Abstract

Nineteen patients with unspecific non-puerperal mastitis were treated exclusively by bromocriptine (BC) without administration of antibiotics. The analysis of breast symptomatology revealed that each patient exhibited benign breast disease. Four patients suffered from mastodynia, two of them were in puberty and two were taking oral contraceptives. In eight non-pregnant and two pregnant patients inappropriate lactation constantly or temporarily was present. One of them had a milk duct fistula. In four patients plasma-cell mastitis was diagnosed. One patient developed macromastia during pregnancy. The patients were treated initially with 7.5 mg BC/day for 3 days followed by 5 mg BC/day for a further 11 days.

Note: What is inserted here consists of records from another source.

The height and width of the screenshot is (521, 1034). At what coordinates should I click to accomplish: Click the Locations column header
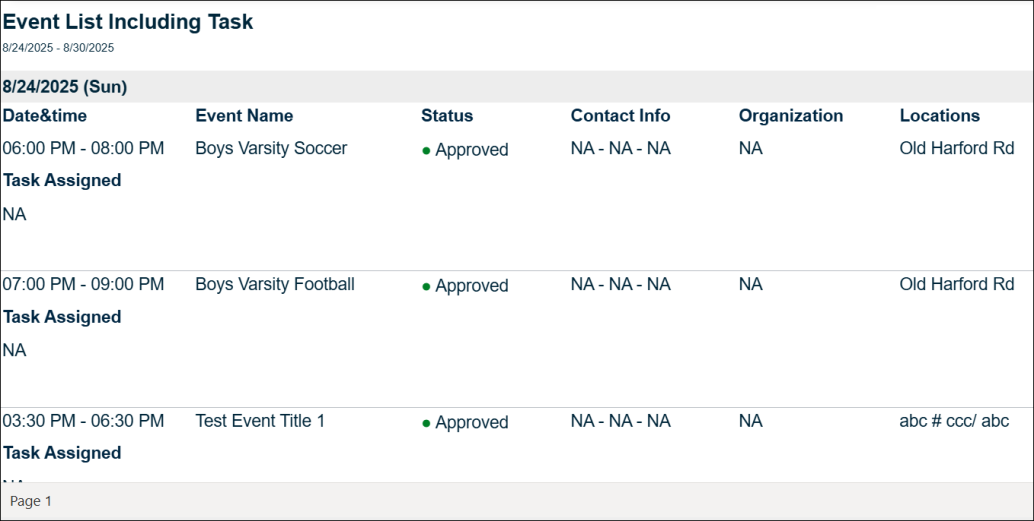pos(940,115)
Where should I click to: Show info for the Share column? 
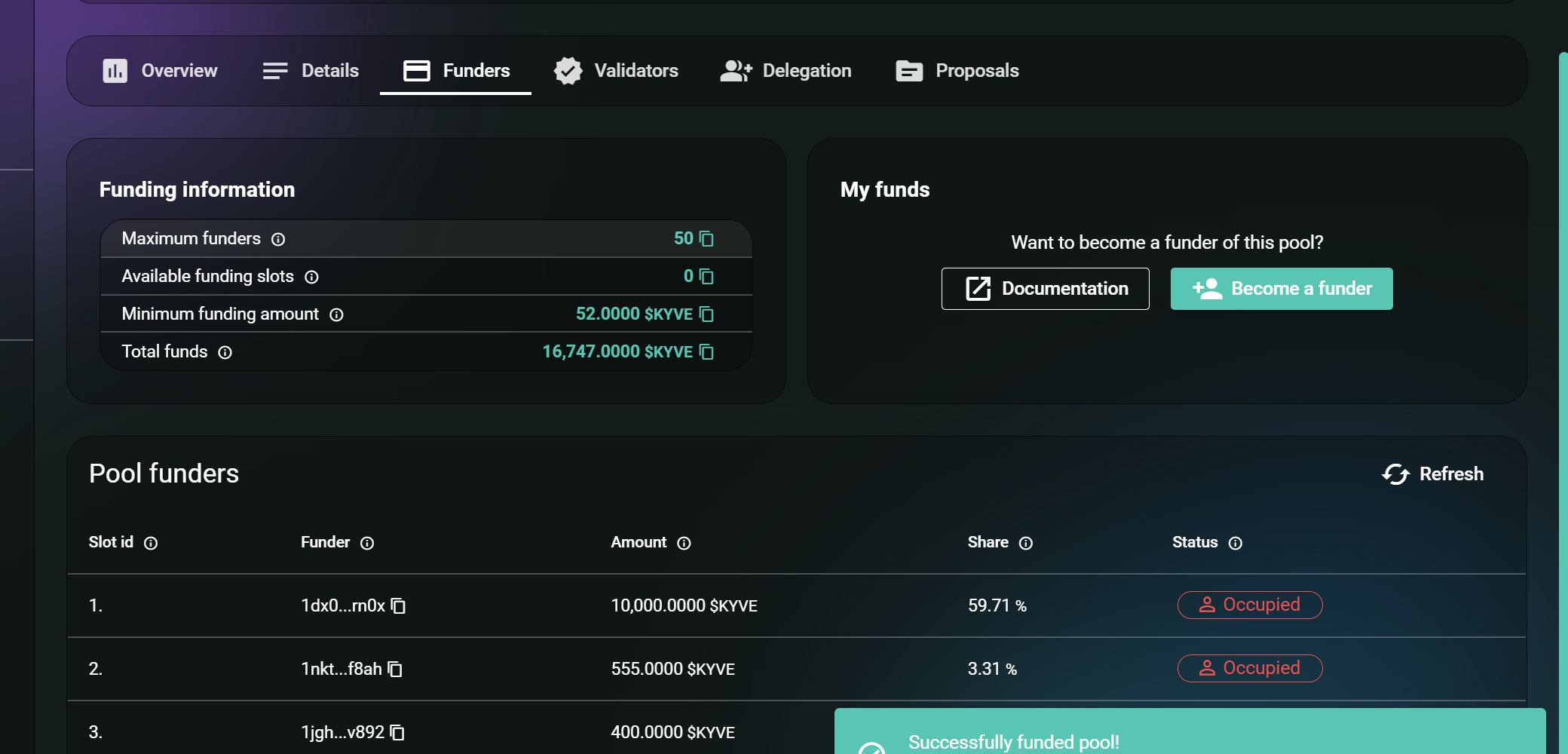point(1026,544)
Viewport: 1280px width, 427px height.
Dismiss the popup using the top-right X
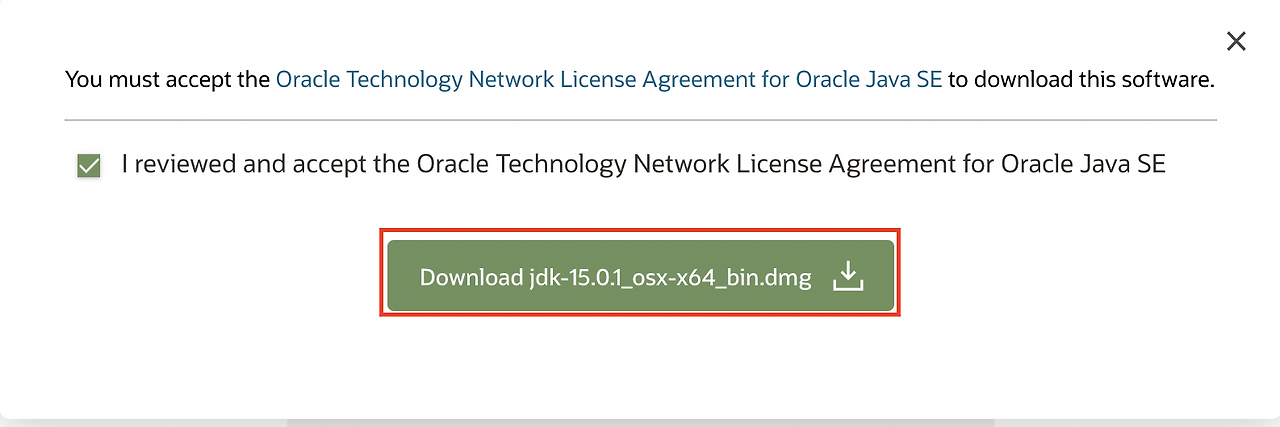[x=1236, y=41]
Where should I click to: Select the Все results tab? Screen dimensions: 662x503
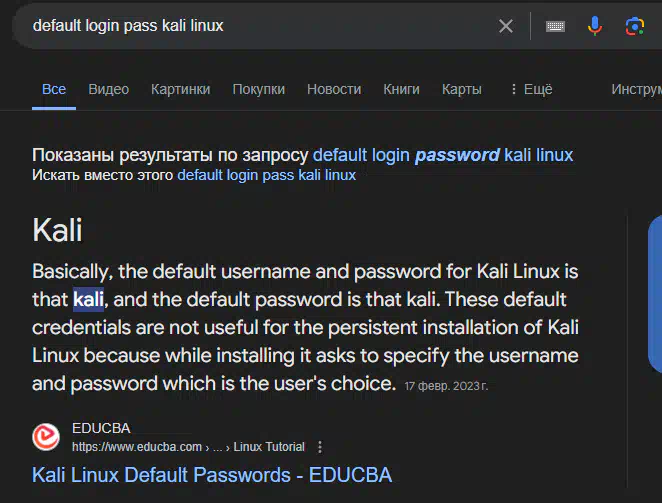54,89
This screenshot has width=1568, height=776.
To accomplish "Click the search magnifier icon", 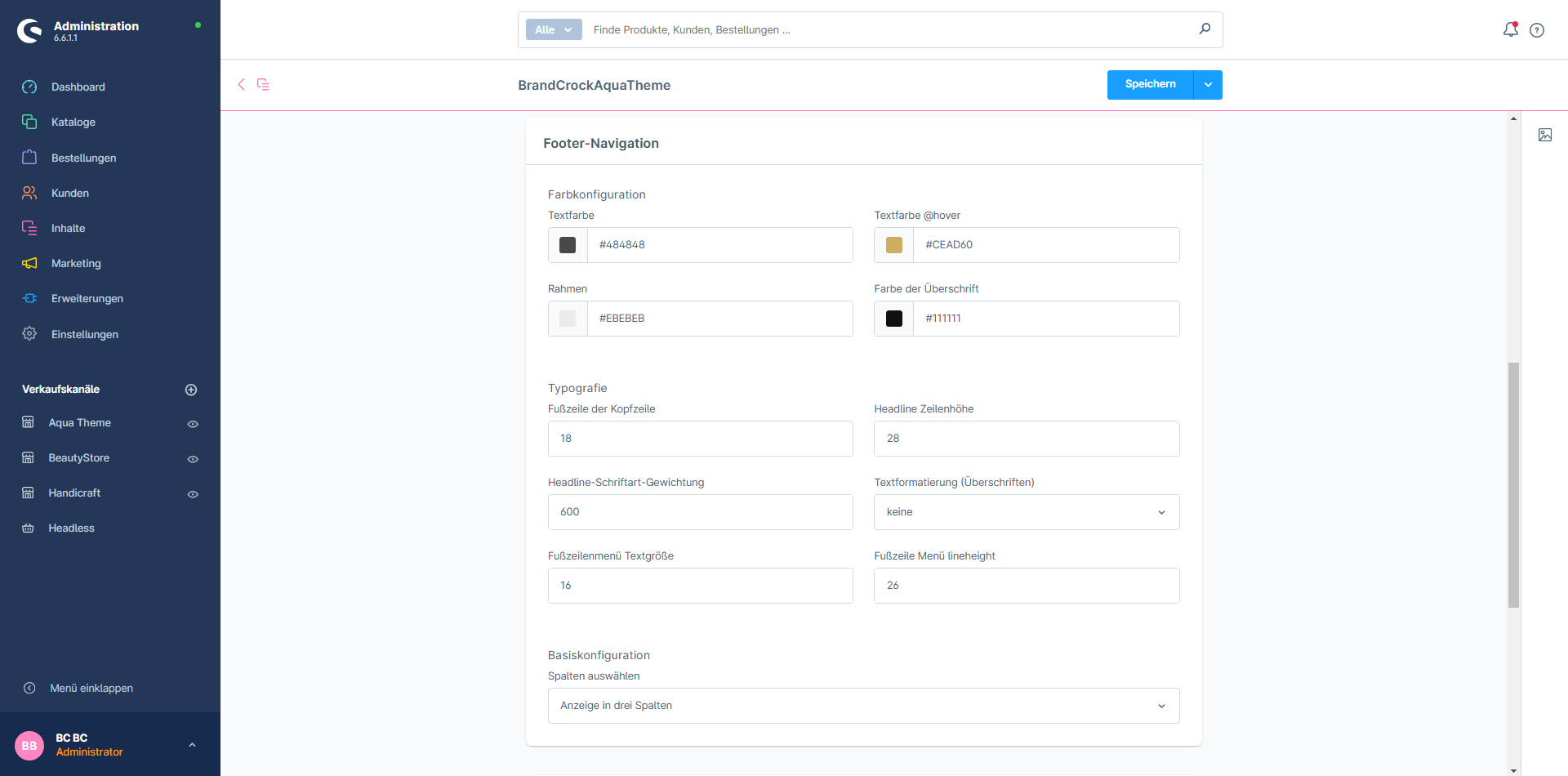I will [x=1205, y=29].
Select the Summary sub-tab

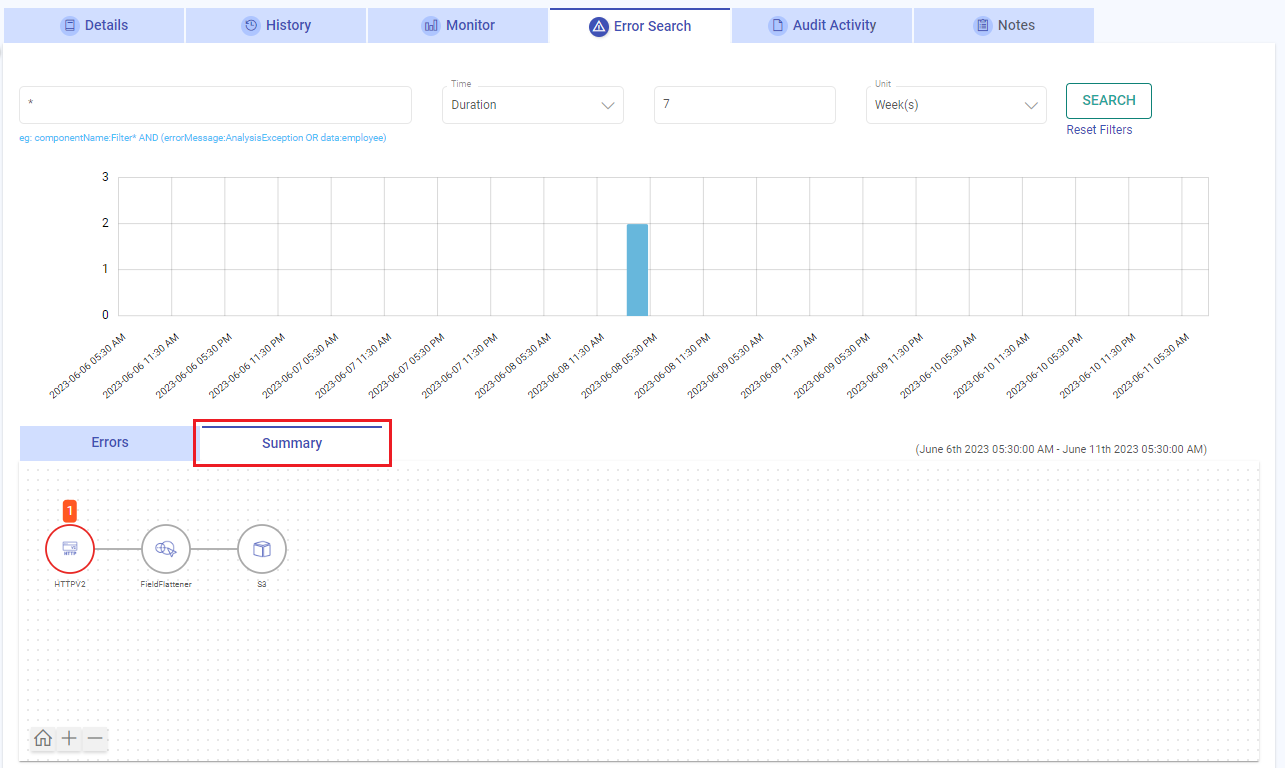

Five patients with inappropriate lactation developed small subcutaneous abscesses, which perforated spontaneously. In all other cases inflammation disappeared without complications. Non of the patients exhibited malignancy criteria. Over a period of 4 months following the acute treatment the patients were controlled without medical treatment. During this period in 12 patients inflammation recurrence occurred. Therefore each patient except the pregnant patients received a prophylactic course of 2.5 mg BC daily for 6 months in order to prevent recurrence of the disease. During BC prophylaxis no recurrence was observed except in the patient with a milk duct fistula. This patient recovered completely after excision of the fistula. During prolactin inhibition by BC alveolar secretion ceased and hormonally induced morphological changes of the mammary gland normalized which obviously had facilitated breast inflammation. In this way bromocriptine is of benefit in the treatment of non-puerperal mastitis and an adequate prophylaxis against inflammation recurrence.